Provide the data again in its entirety, exactly as given.

=== Section Start ===

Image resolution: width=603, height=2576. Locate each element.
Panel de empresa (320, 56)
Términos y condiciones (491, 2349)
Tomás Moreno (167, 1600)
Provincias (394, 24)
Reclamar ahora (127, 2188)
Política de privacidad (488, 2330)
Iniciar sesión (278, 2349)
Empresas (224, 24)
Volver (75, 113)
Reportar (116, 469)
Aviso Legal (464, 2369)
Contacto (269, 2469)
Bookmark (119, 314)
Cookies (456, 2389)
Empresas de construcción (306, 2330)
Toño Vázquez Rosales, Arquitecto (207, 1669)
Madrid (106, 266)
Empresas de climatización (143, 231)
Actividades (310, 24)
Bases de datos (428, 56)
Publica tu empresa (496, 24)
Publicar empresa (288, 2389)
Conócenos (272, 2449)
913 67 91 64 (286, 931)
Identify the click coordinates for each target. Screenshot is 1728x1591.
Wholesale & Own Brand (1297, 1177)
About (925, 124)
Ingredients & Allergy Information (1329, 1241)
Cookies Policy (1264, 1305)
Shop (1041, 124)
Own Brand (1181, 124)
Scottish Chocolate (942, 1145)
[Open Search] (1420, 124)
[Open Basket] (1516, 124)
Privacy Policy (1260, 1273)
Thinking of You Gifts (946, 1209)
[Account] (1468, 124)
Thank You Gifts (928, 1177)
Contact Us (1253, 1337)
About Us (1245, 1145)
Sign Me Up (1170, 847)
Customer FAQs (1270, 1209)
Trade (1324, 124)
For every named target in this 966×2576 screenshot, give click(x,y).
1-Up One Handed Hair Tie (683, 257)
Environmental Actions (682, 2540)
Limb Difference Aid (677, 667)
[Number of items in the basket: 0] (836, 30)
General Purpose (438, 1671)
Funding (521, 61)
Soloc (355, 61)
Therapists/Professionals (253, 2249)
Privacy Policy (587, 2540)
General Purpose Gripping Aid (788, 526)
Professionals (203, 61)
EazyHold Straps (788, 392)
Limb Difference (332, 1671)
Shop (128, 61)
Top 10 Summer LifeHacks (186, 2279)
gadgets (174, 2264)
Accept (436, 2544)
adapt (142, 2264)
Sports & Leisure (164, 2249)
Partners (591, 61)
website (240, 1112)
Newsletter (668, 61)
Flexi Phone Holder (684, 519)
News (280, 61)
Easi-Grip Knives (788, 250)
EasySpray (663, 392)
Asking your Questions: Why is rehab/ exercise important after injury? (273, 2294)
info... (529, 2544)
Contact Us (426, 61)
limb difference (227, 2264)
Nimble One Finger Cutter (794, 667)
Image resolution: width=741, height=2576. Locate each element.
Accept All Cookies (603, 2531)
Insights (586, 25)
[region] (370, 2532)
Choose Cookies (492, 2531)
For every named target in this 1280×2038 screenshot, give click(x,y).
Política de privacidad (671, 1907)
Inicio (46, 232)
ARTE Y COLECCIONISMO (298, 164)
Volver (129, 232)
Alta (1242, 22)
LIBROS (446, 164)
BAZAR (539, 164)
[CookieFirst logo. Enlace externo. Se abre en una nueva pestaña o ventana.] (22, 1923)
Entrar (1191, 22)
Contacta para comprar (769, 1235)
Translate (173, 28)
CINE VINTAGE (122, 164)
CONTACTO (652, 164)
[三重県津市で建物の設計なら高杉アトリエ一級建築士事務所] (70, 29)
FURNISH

=== Section End ===

#### [ANSWER TO THE PROBLEM]
Image resolution: width=603, height=2576. Locate each element.
Panel de empresa (320, 56)
Términos y condiciones (491, 2349)
Tomás Moreno (167, 1600)
Provincias (394, 24)
Reclamar ahora (127, 2188)
Política de privacidad (488, 2330)
Iniciar sesión (278, 2349)
Empresas (224, 24)
Volver (75, 113)
Reportar (116, 469)
Aviso Legal (464, 2369)
Contacto (269, 2469)
Bookmark (119, 314)
Cookies (456, 2389)
Empresas de construcción (306, 2330)
Toño Vázquez Rosales, Arquitecto (207, 1669)
Madrid (106, 266)
Empresas de climatización (143, 231)
Actividades (310, 24)
Bases de datos (428, 56)
Publica tu empresa (496, 24)
Publicar empresa (288, 2389)
Conócenos (272, 2449)
913 67 91 64 (286, 931)
Identify the click coordinates for each target. Screenshot is 1728x1591.
Wholesale & Own Brand (1297, 1177)
About (925, 124)
Ingredients & Allergy Information (1329, 1241)
Cookies Policy (1264, 1305)
Shop (1041, 124)
Own Brand (1181, 124)
Scottish Chocolate (942, 1145)
[Open Search] (1420, 124)
[Open Basket] (1516, 124)
Privacy Policy (1260, 1273)
Thinking of You Gifts (946, 1209)
[Account] (1468, 124)
Thank You Gifts (928, 1177)
Contact Us (1253, 1337)
About Us (1245, 1145)
Sign Me Up (1170, 847)
Customer FAQs (1270, 1209)
Trade (1324, 124)
For every named target in this 966×2576 screenshot, give click(x,y).
1-Up One Handed Hair Tie (683, 257)
Environmental Actions (682, 2540)
Limb Difference Aid (677, 667)
[Number of items in the basket: 0] (836, 30)
General Purpose (438, 1671)
Funding (521, 61)
Soloc (355, 61)
Therapists/Professionals (253, 2249)
Privacy Policy (587, 2540)
General Purpose Gripping Aid (788, 526)
Professionals (203, 61)
EazyHold Straps (788, 392)
Limb Difference (332, 1671)
Shop (128, 61)
Top 10 Summer LifeHacks (186, 2279)
gadgets (174, 2264)
Accept (436, 2544)
adapt (142, 2264)
Sports & Leisure (164, 2249)
Partners (591, 61)
website (240, 1112)
Newsletter (668, 61)
Flexi Phone Holder (684, 519)
News (280, 61)
Easi-Grip Knives (788, 250)
EasySpray (663, 392)
Asking your Questions: Why is rehab/ exercise important after injury? (273, 2294)
info... (529, 2544)
Contact Us (426, 61)
limb difference (227, 2264)
Nimble One Finger Cutter (794, 667)
Image resolution: width=741, height=2576. Locate each element.
Accept All Cookies (603, 2531)
Insights (586, 25)
[region] (370, 2532)
Choose Cookies (492, 2531)
For every named target in this 1280×2038 screenshot, give click(x,y).
Política de privacidad (671, 1907)
Inicio (46, 232)
ARTE Y COLECCIONISMO (298, 164)
Volver (129, 232)
Alta (1242, 22)
LIBROS (446, 164)
BAZAR (539, 164)
[CookieFirst logo. Enlace externo. Se abre en una nueva pestaña o ventana.] (22, 1923)
Entrar (1191, 22)
Contacta para comprar (769, 1235)
Translate (173, 28)
CINE VINTAGE (122, 164)
CONTACTO (652, 164)
[三重県津市で建物の設計なら高杉アトリエ一級建築士事務所] (70, 29)
FURNISH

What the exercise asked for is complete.